Friday, March 21, 2008

Book Report: God Is Not Great by Christopher Hitchens


Photo from source, Wikipedia

Christopher Hitchens is an odd duck, from my perspective. He is an incredibly articulate, deeply intellectual writer (and frequent talk show/cable news guest), who will often send you sheepishly to a dictionary with his vocabulary. He's also British, which to we colonists, automatically makes him seem smarter.

I am an agnostic, so Hitchens' religious views always resonate with me. He's an atheist, which to me is really sort of a more dedicated and resolute version of the way I think about religion. Oddly though, Hitchens is also a right-wing conservative, and is deeply supportive of the Iraq War/Occupation. Though he has become (much like Andrew Sullivan) more critical of George W. Bush, the Bush Administration and the GOP, he's still maddeningly betrothed to his political ideology. His faith in the rightness of the Iraq invasion is strangely akin to religion.

Fortunately, he mostly avoids political matters in his book, God is Not Great, except where it pertains to religion. This book kept my interest from cover to cover. Even though the subject matter is so dense as to be opaque, Hitchens has managed to clear it up for us. He describes each of the major religions, their history, their origins, and where they have cribbed from each other. Even his advanced vocabulary is breezy and has that British feel to it.

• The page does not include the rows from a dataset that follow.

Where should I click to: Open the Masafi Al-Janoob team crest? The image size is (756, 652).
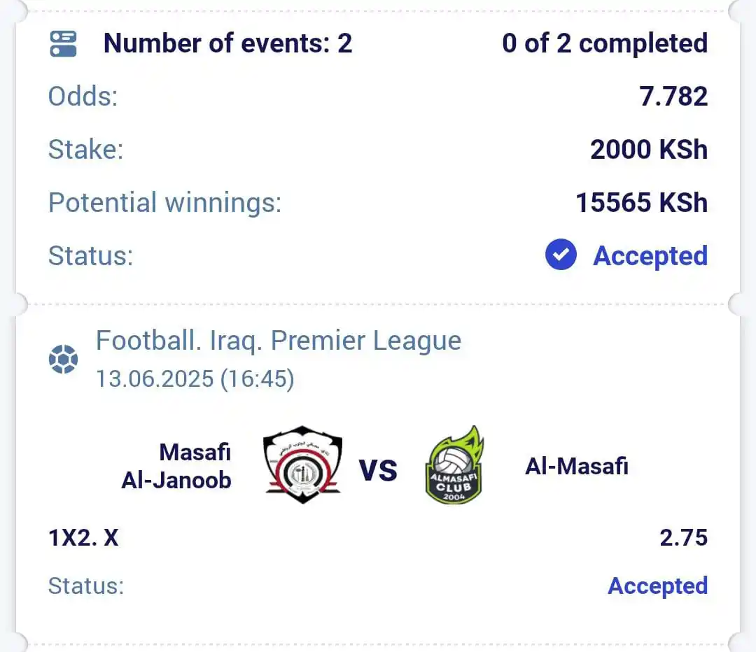[x=303, y=465]
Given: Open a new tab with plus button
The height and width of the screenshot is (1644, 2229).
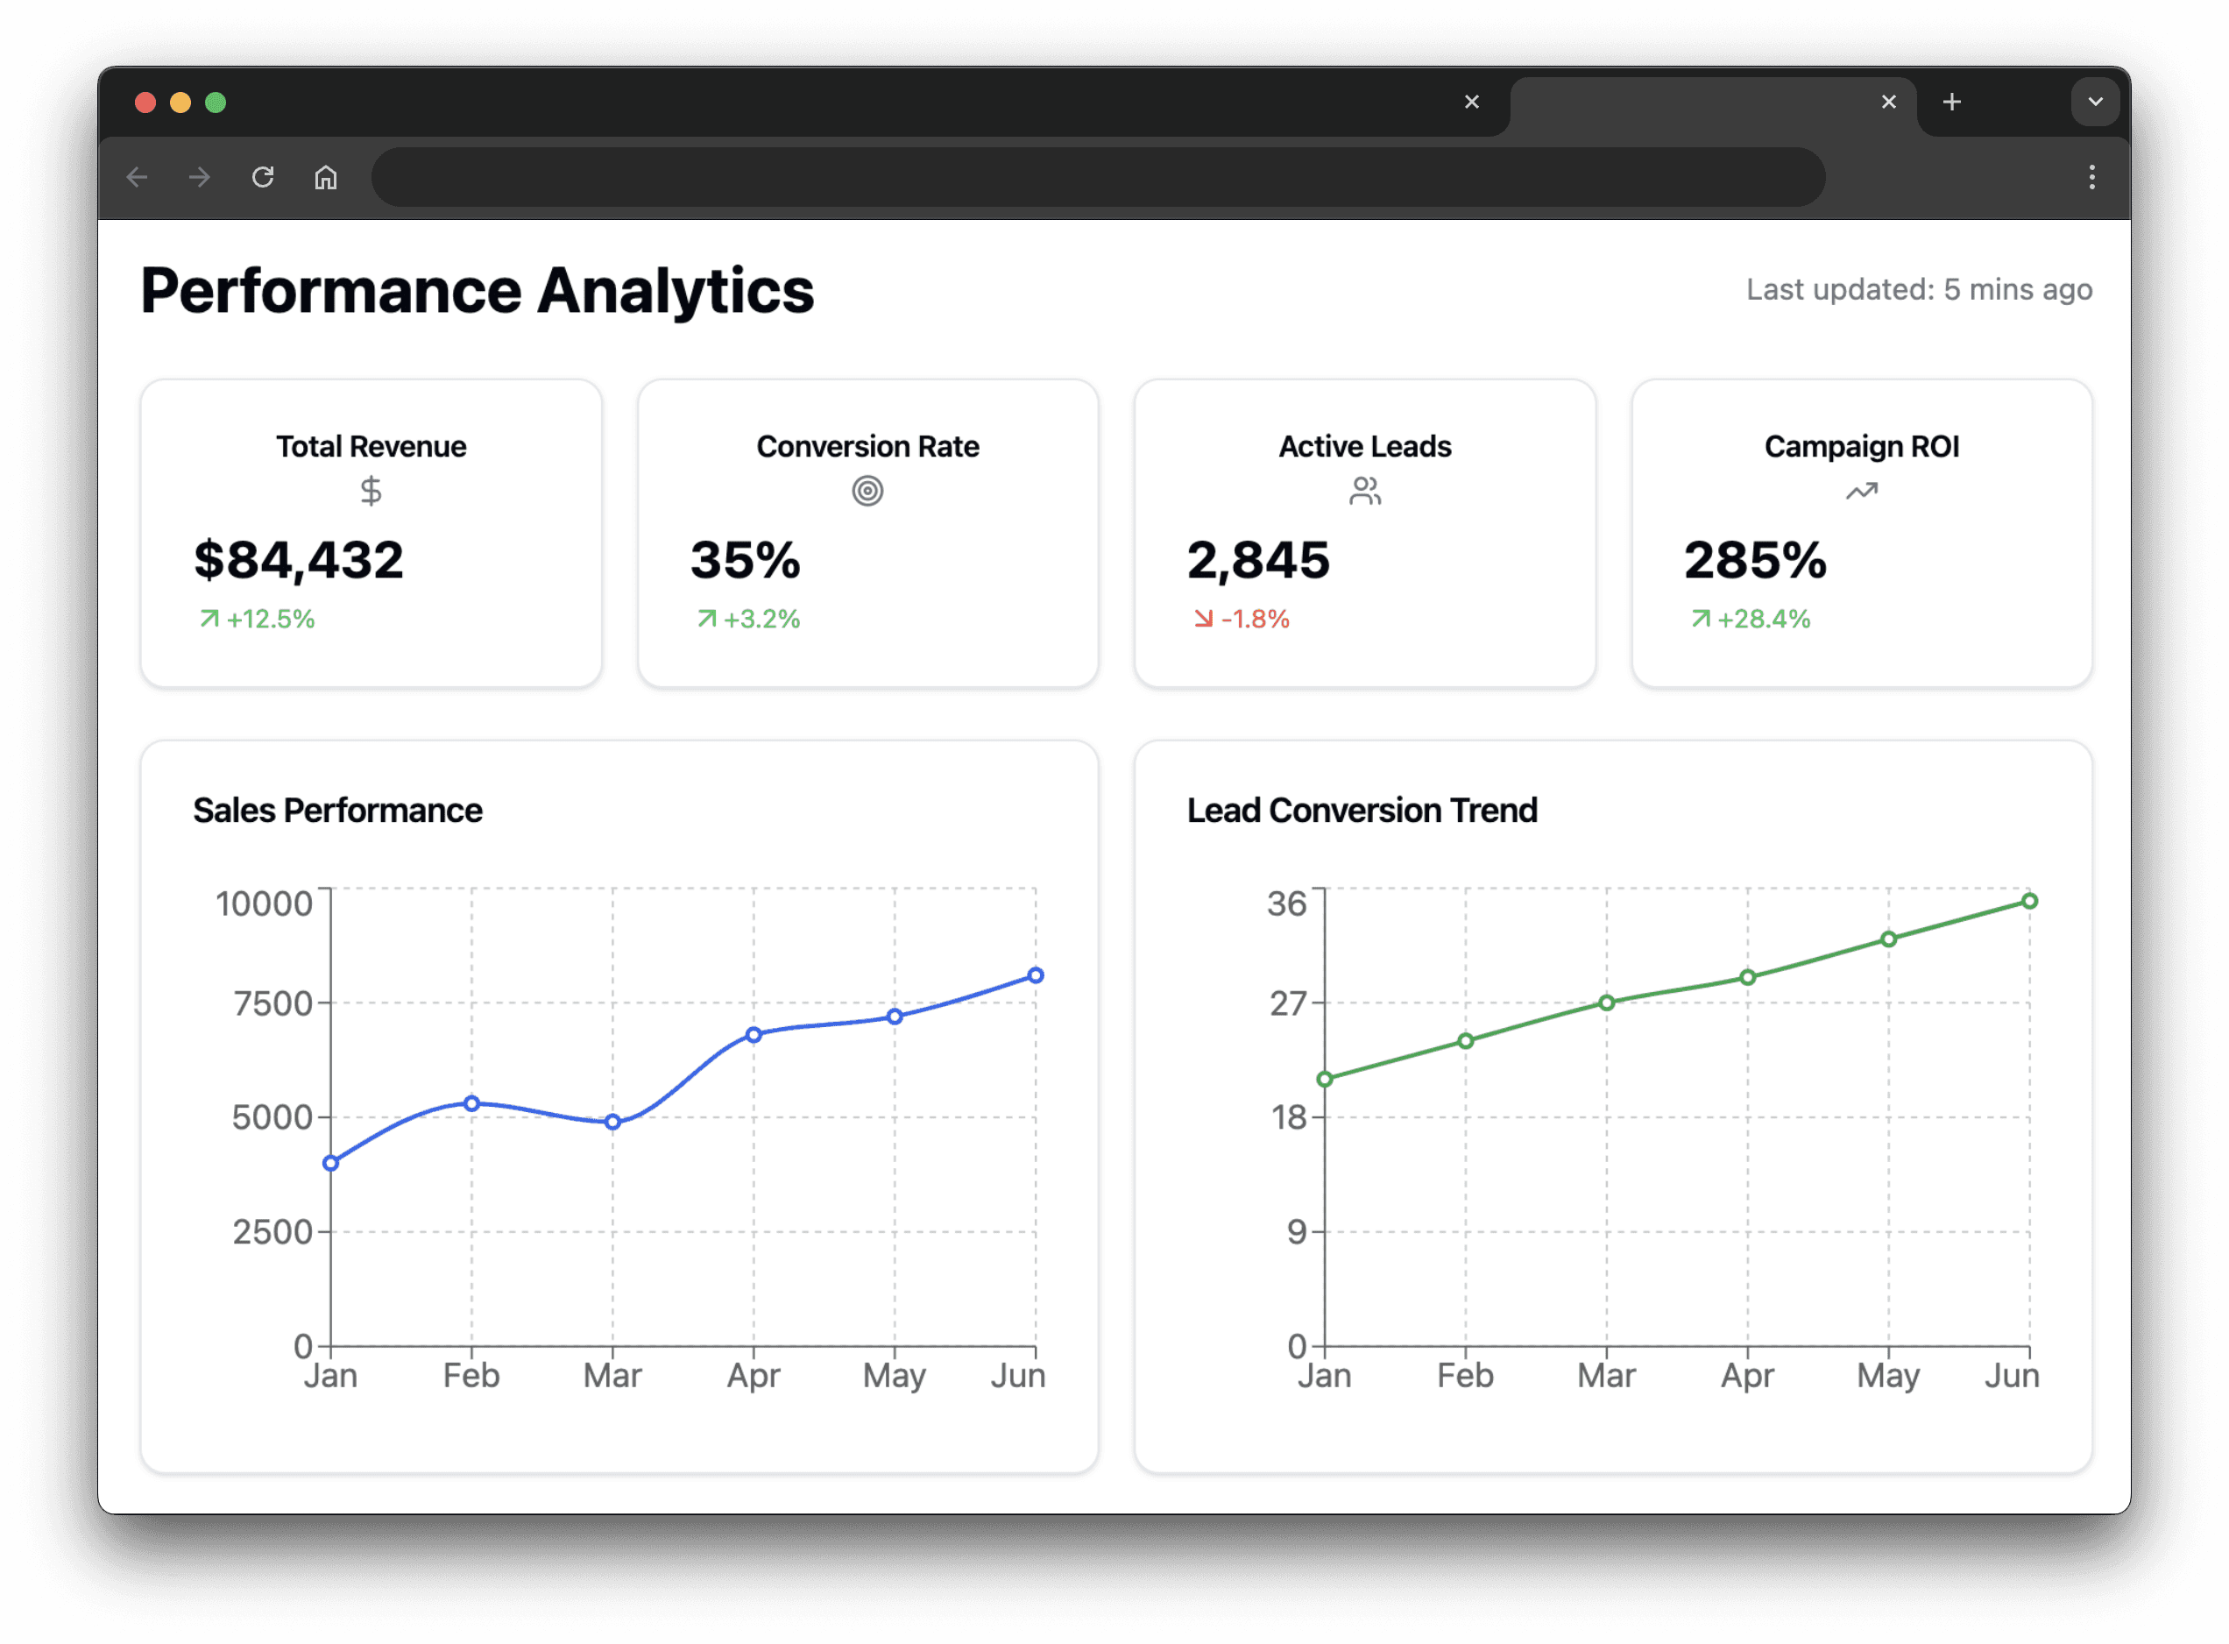Looking at the screenshot, I should click(x=1951, y=102).
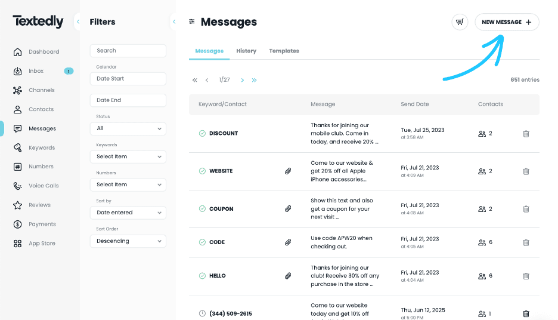The image size is (558, 320).
Task: Switch to the History tab
Action: [246, 51]
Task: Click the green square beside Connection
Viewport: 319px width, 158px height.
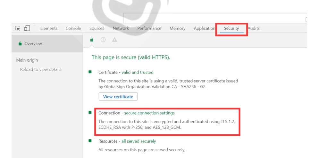Action: coord(90,113)
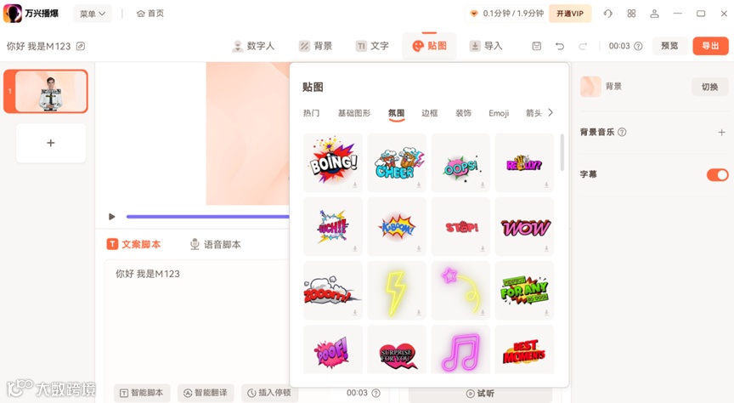Pick the pink neon music note sticker

[x=460, y=349]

I may not have a belief in religion, but I'm endlessly fascinated by it, and this book provided quite an education without trying to indoctrinate me--quite the opposite actually. Deeply religious people would likely not get very far into this book. But they probably ought to, and not for the reasons you might think. I believe that Hitchens' book could be a useful tool for the religious to better understand the irreligious.

A common misconception about unbelievers is that we know "the truth" of religion, but reject it out of defiance or belligerence. It's not true. We don't see it as "the truth" in the first place. Hitchens lays out why, and in an entertaining fashion.